2009年5月3日

1300億円 高架高速が本当に必要か 五台山にトンネル4本 「高知南国道路」凍結問題
高知南国道路」のルート
高知市高須新町 この周辺も2階建てとなる。正面の五台山山腹にはトンネル4本
国土交通省が「高知南国道路」(※1)の工事を「凍結」したことが県内関係者に波紋を広げています。尾崎正直・県知事は「便益に『命の道』の要素が考慮されていない」と国土交通副大臣や同省幹部に面会して凍結解除を求め猛然と抗議。県議会の代表者も陳情に上京し、地元紙も同様の立場でキャンペーンを展開していますが、果たして「高知南国道路」は県民が求めている「命の道」なのでしょうか。

「高知南国道路」は高知自動車道高知ICから南下して五台山を貫通し、現国道(南国バイパス)と並行する高知空港までの15キロメートル。

五台山の南側に建設される予定の高知南ICと高知IC(JCT)間は、高知新港まで続く4車線(今は五台山トンネルが1本しか抜けておらず暫定2車線)の県道と完全に重なるルートで、県道の上に長大な高架橋をかける構造。五台山の山腹には4本もトンネルが抜かれることになります。

「高知南国道路」に代わる道路は現国道55号線(南国バイパス)、海岸を走る県道春野赤岡線、南国市立田を通る旧道、改築中の国道195号線(あけぼの街道)など。南国ICへアクセスする高知東道路も整備され、代替ルートは多くあります。

高知県が主張している『命の道』は、災害による通行止め時に代替ルートがないことを便益にカウントさせることが主要な柱だったはず。なぜ「高知南国道路」が「命の道」に該当するのでしょうか。

4月24日、工事の凍結解除を求める陳情について審議した県議会企画建設委員会で中根佐知委員(共産緑心)は、「高知南国道路は『命の道』とはいえない。『命の道』というなら安芸以東を優先すべきだ。
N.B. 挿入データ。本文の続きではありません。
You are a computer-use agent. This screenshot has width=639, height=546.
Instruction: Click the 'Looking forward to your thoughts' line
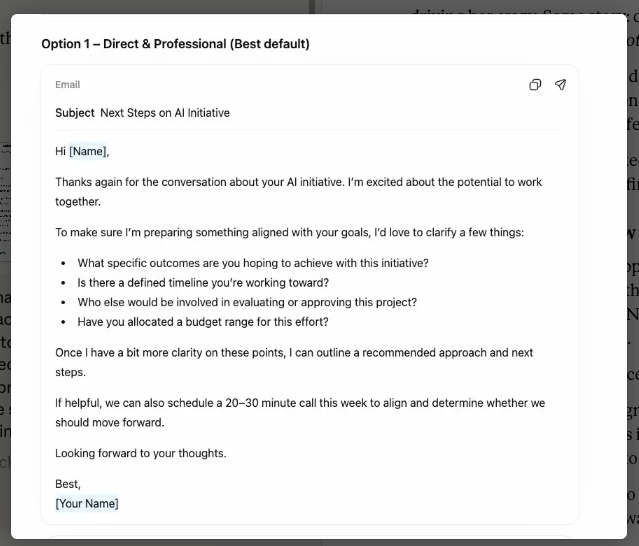click(x=141, y=453)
またコスト縮減のために工法などを見直すべき」と主張しましたが、他の委員からは「『命の道』を考慮していないB/C論(※2)に乗ってコストを下げるため、四車線を二車線にするなどはすべきではない」、「高知ICから高知空港までは高知の顔。絶対に四車線が必要」など、コスト縮減のための見直しさえ認めない強硬な意見が大勢を占めました。
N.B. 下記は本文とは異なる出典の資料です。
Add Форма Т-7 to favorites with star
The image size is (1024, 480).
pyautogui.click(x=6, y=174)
※1 計画決定は平成元年。総工費1300億円の巨大プロジェクト。
※2 道路整備の便益とコストの割合を求める計算式。高知南国道路は0・9で1を下回った。

野放図でバブルな計画

解説 「高知南国道路」は公共事業が野放図に展開されていたバブル期に計画が決定され、@主要港、空港を高速で結ぶ、A高速広域8の字ネットワーク、B渋滞解消などを目的に、1300億円の巨費を投じる計画です。

とりわけ高知IC(JCT)から高知南ICまでの区間は、2階建で(部分的には3階建てになる)、四車線の県道に文字通りの「屋上屋」を重ねる構造。県道路課でさえ、2階建区間の工事は後回しにして、高知南IC以東を優先するよう国に要望するなど、必要性は疑わしいものです。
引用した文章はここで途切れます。